The Before Now and After Then by Peter Monn
Thanks to NetGalley and Pen Name Publishing for the review copy.
I keep seeing article after article on how YA is the new thing, how they’re supposed to be better than regular novels. I’ve tried to read John Green, arguably the undisputed king of YA right now, and I can’t fucking stand it. It’s all about these spoiled white brats in the middle of the country whose pain I’m supposed to take seriously? GIVE ME A BREAK.
In the case of The Before Now and After Then, it’s annoying, whiney characters are only part of what bothers me. The books starts off with a dramatic loss, for which I am supposed to feel so sorry for the main character that I totally don’t care about what a tool he is for the rest of the book. His parents give him a car, his parents have two amazing houses, at least one of which has a pool. His parents give him a puppy, but all he wants is a boyfriend. So he finds another sad, tortured bastard to foist his drama on, and doesn’t it just follow that it turns out to be true love.
If you ever wanted to go to a place where the parents act like petulant children, and the children act like those nightmares where you’re back in high school but all your friends have needles instead of teeth, by all means come into the magical world of The Before Now and After Then. Nonsense made over to sound like truth, codependency and bad choices recharacterized as good living.
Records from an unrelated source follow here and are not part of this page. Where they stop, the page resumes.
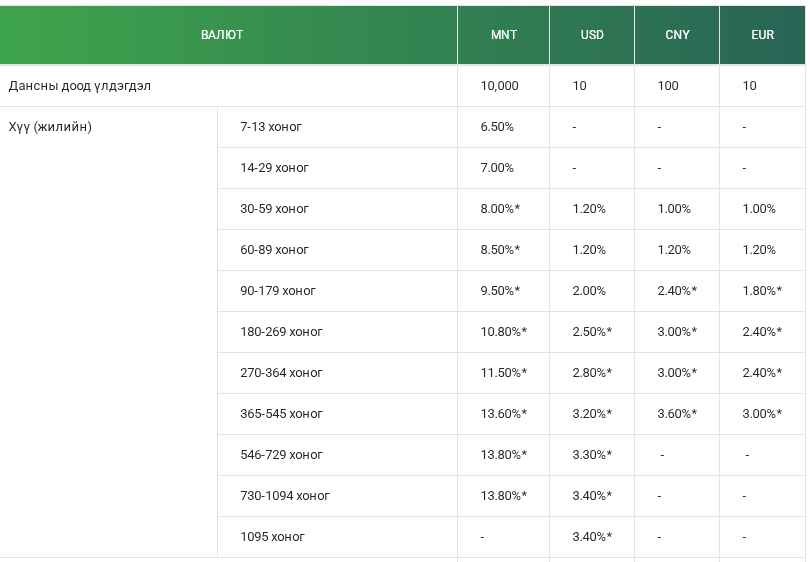Select the USD column header
Screen dimensions: 810x562
592,35
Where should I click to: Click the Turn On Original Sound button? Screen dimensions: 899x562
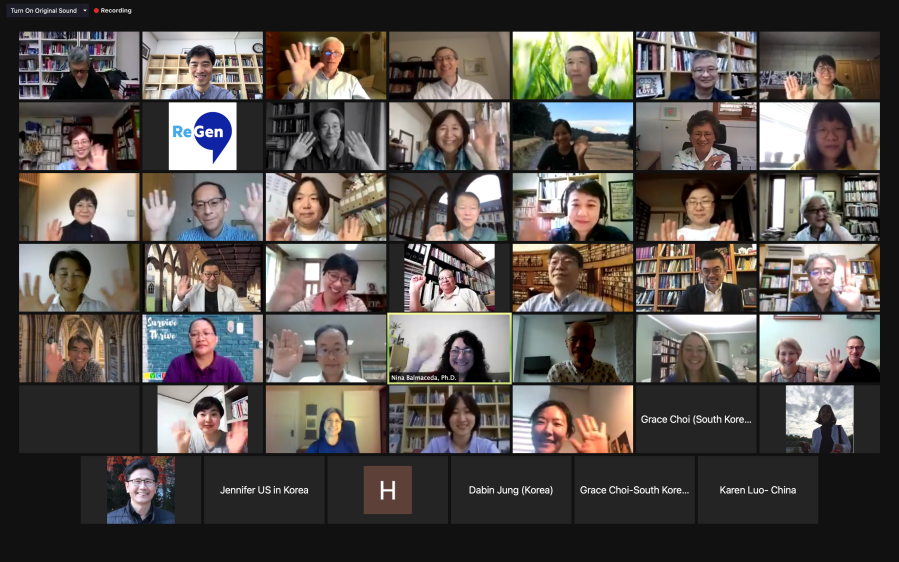click(43, 10)
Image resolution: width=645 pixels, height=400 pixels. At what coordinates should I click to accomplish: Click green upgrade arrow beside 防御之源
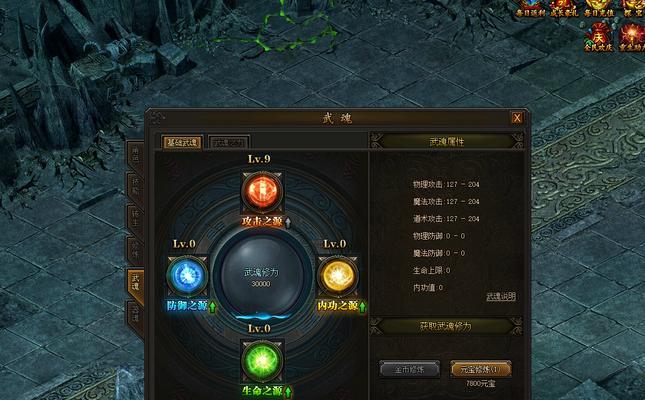(x=213, y=307)
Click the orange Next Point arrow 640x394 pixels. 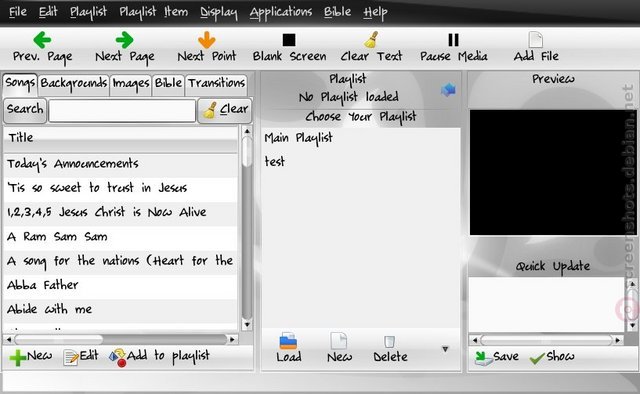[x=207, y=40]
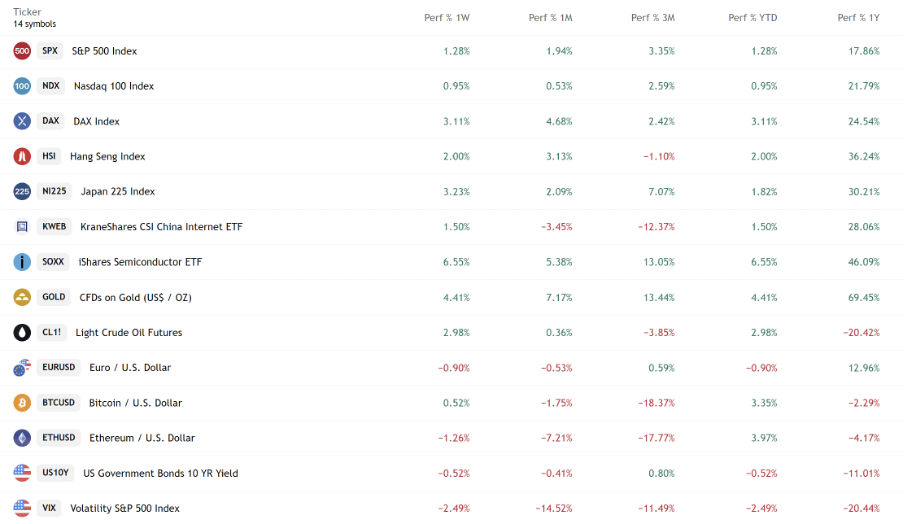Click the Hang Seng Index logo icon
This screenshot has height=524, width=904.
(x=22, y=156)
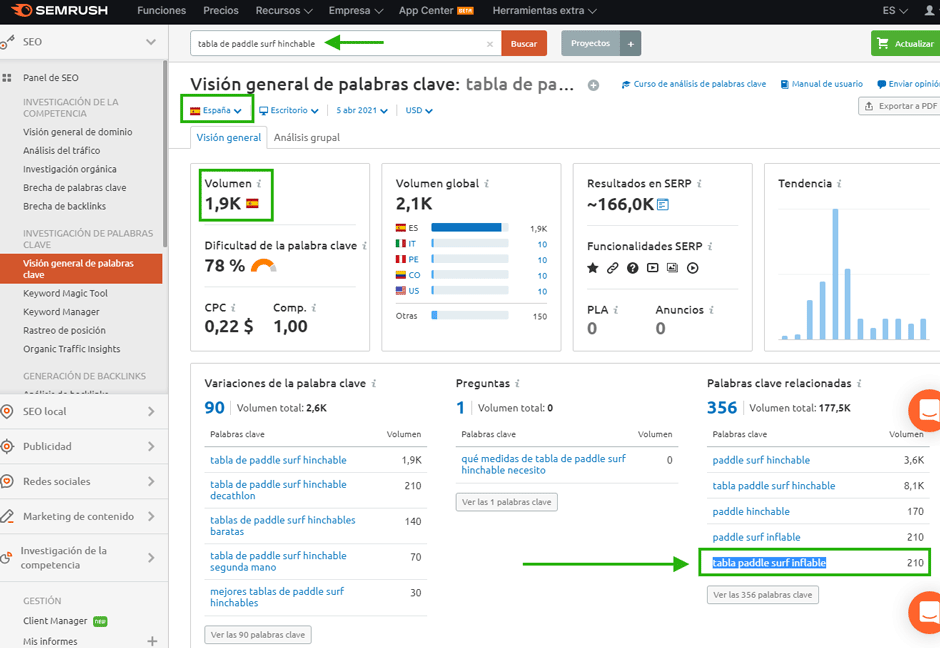Click the link SERP feature icon
The image size is (940, 648).
click(x=612, y=268)
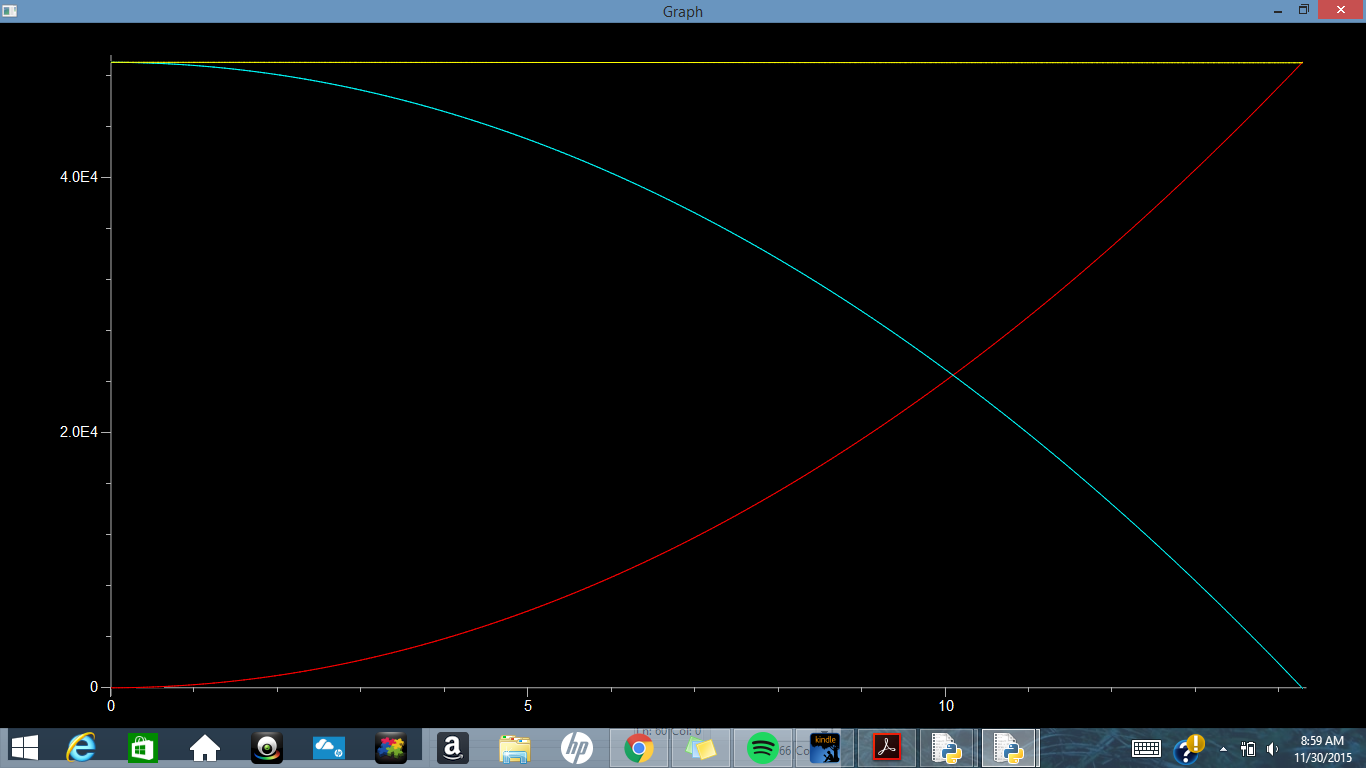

A veritable smorgasbord of awful, all in one amazing little screaming, crying package.
Needless to say, I was not enamored of this book. The fact that they kill off one character at the beginning of the book instead of dealing with the complexity his presence would add, the fact that they try to pass teenage angst off as real drama, and the fact that throughout the whole thing, the people who are supposed to be mentors and leaders are, in fact, some of the most ridiculous and stupid characters in this whole thing had me finishing it on principal just so I could say that, beyond a shadow of a doubt, I know it earned this rating.
If a friend of mine had written this book, I would tell them, obviously, to try again, but to focus on what they know, not on what they think they should know. Don’t write for everybody else, for some imagined audience, but for yourself. For example, if this review doesn’t ring true at all, feel free to disregard. The book obviously wasn’t for me in the first place.
1 star out of 5 for at least not being written in first person principal on top of everything else.